A trama: Às vésperas da Eleição Presidencial, o jornalista ‘Cacá Viana’ (Antônio Fagundes), em sua última semana na posição de âncora do ‘Jornal das Dez’, é pego — juntamente com os amigos Igor e Roberto, ambos do partido fictício PI, concorrendo diretamente à presidência — em uma teia de intrigas desencadeada pelo atropelamento de uma jovem.

A situação se agrava quando uma testemunha aparece, acusando um dos eleitos de mentir sobre o ocorrido e Cacá se vê em meio a um caos moralístico. Como jornalista, sua obrigação com o povo brasileiro é entregar a verdade, discutir os fatos, mas poderia  entregar seu próprio amigo? Não o bastante, arcar com as consequências?

Não convém revelar muito, mas é a partir daí que essa teia se desdobra, o que antes pareciam fatos comprovados, logo se revelam eventos manipulados. As múltiplas facetas do incidente refletem não só a moral de Cacá, mas também a da nação como um todo. O diretor e também roteirista Paulo Pons articula através da voz de Fagundes, um discurso político e filosófico sobre ética populacional que vai da fila do supermercado da esquina aos homens no poder — ampliado ainda para a vida conjugal com sua esposa Giovana (Alexandra Martins).
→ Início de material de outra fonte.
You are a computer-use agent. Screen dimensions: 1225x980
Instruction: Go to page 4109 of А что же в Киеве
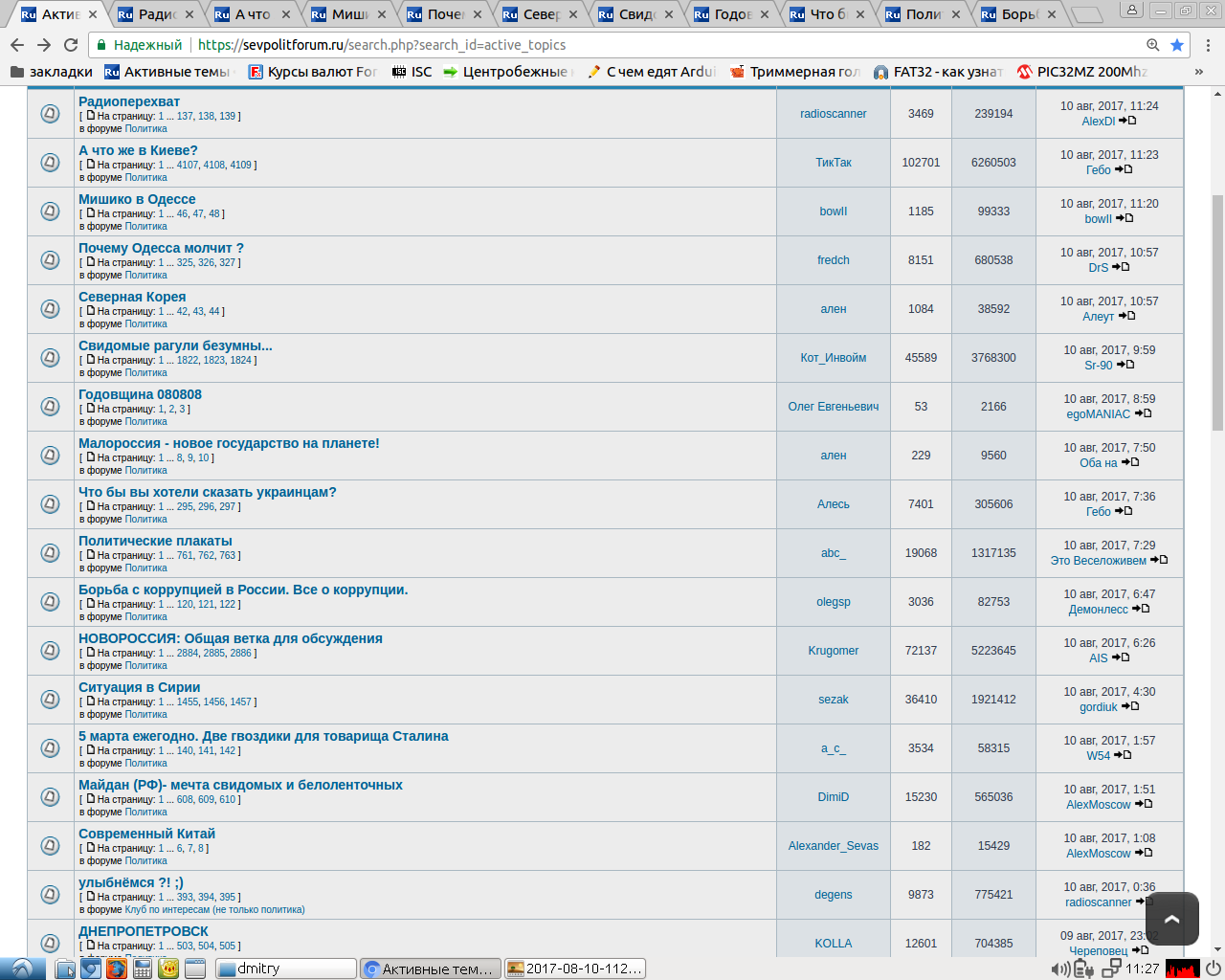[240, 165]
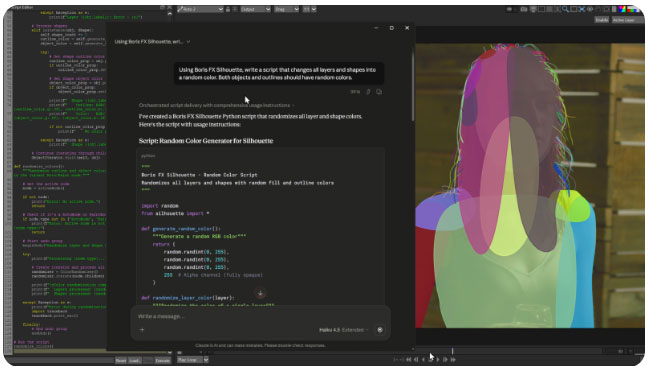This screenshot has width=650, height=369.
Task: Click the timeline playhead marker
Action: 452,351
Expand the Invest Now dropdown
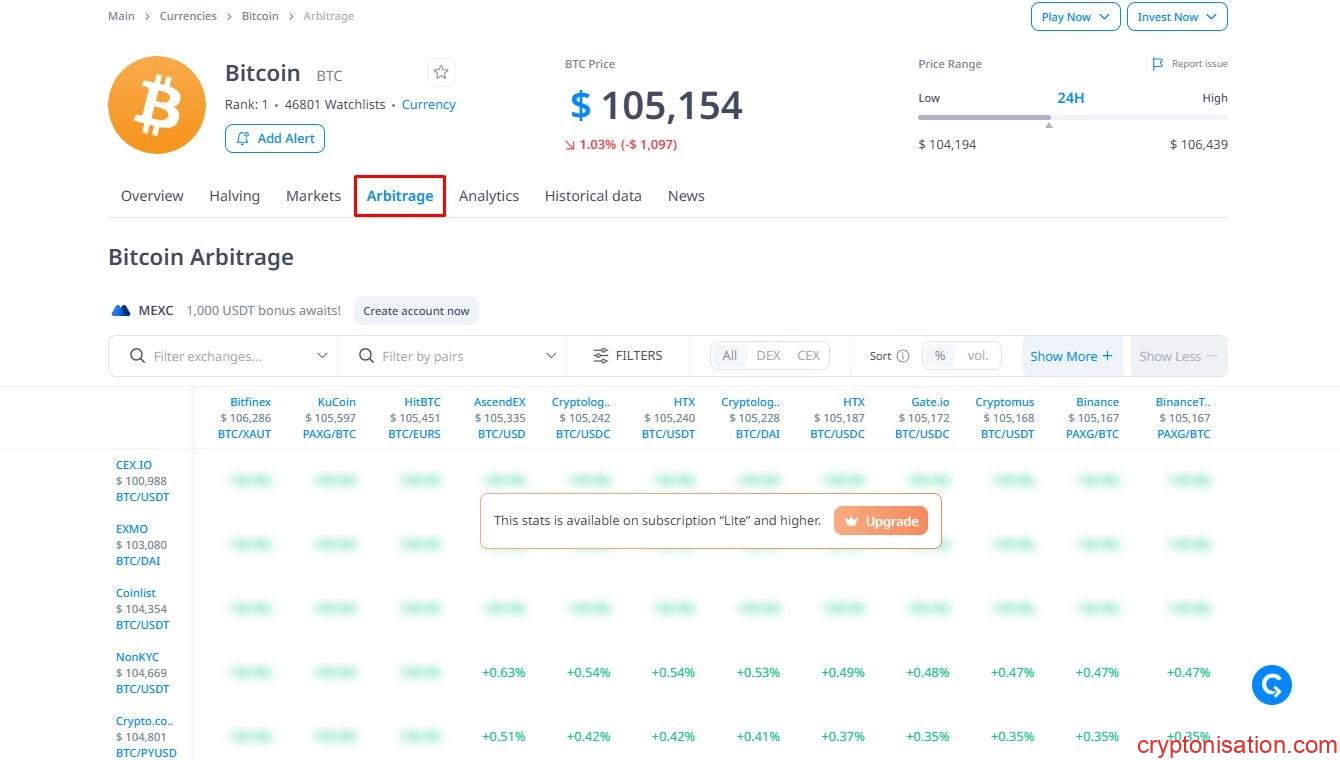Viewport: 1340px width, 760px height. 1176,17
No meio desse tumulto, o âncora passa a vagar entre a verdade e os mitos da imprensa. Mesmo quando decide que decisão tomar, já fora antecipada por outrem. Pelos homens que decidiram ‘jogar o jogo’. Não para por aí: o didatismo até se estende além da ética, e flerta com discurso do ‘voto consciente’.
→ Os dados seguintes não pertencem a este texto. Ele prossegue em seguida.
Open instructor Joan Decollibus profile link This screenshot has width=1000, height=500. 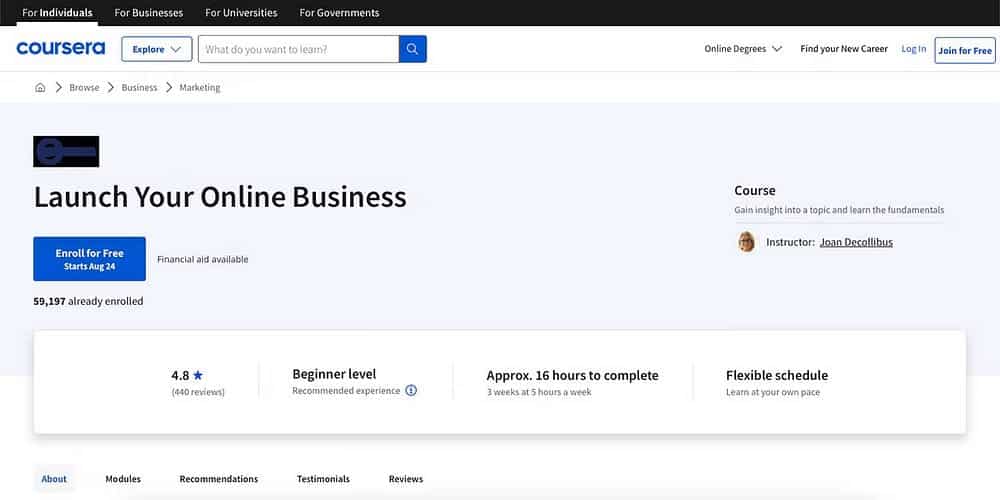pos(856,242)
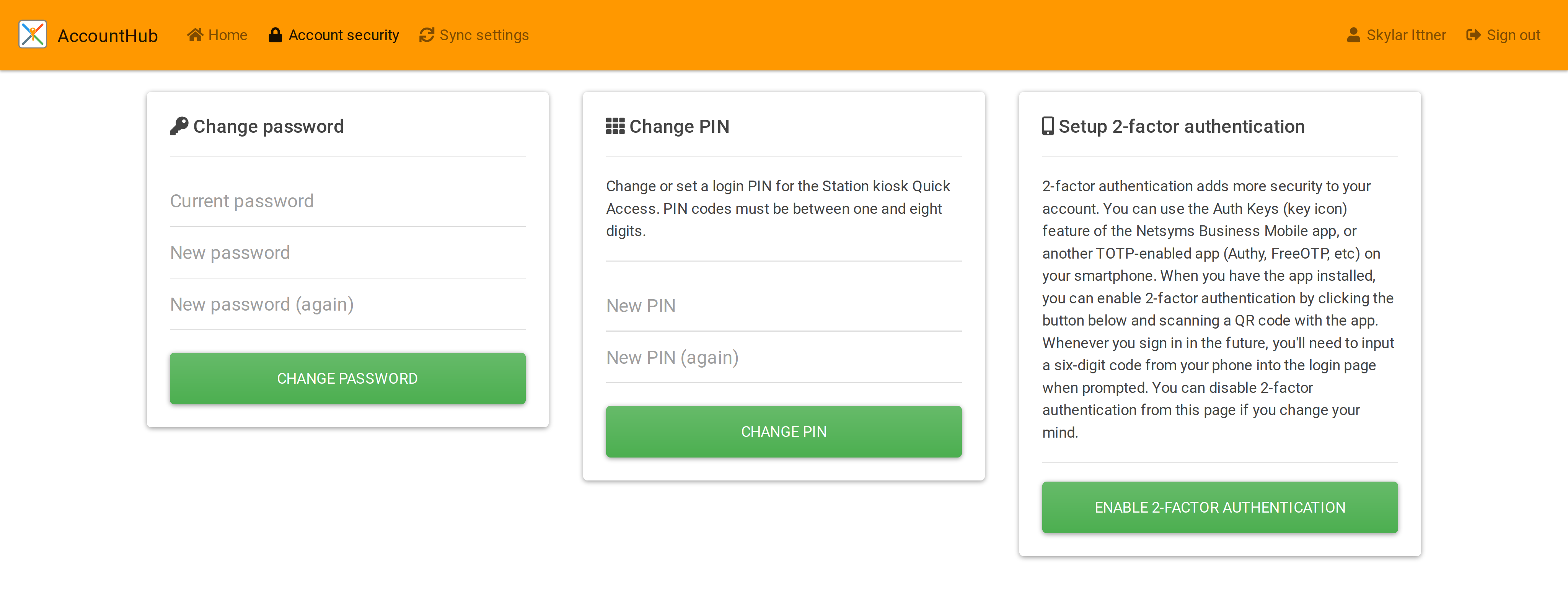
Task: Click the AccountHub brand title
Action: (x=108, y=35)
É nas reviravoltas que as falhas começam, não pelos acontecimentos em si, mas é a montagem em flashbacks constantes, que tentam nos situar, com excesso, no vai e vem dos eventos, que muitas vezes deixa a linearidade. Esse excesso, não só irrita, como subestima a capacidade do espectador de seguir a trama, não tão confusa ou complexa. É demasiado contraditório tal escolha, uma vez que a construção dos diálogos são um alento quando o assunto é cinema brasileiro. Sem os close-ups e cortes novelescos, a câmera de Paulo Pons deixa Fagundes à mercê de suas habilidades. Se o longa não fracassa, é pela ótima atuação do ator, que praticamente carrega a obra nas costas — ainda vale destacar: Paulo não tem pressa na decupagem, até prolonga certas sequências para maior impacto visual; se arrisca na recriação de eventos por pontos de vistas diferentes — alguns podem reclamar da diferença de tempo das reações quando recriadas, mas são detalhes bobos.

Mesmo se rendendo ao heroísmo (quase) judaico no terceiro ato, encontrando a saída para o labirinto político e moral com méritos de um MacGyver âncora, tudo bem, o discurso assimétrico e didático ainda é válido no Brasil refletido da atualidade.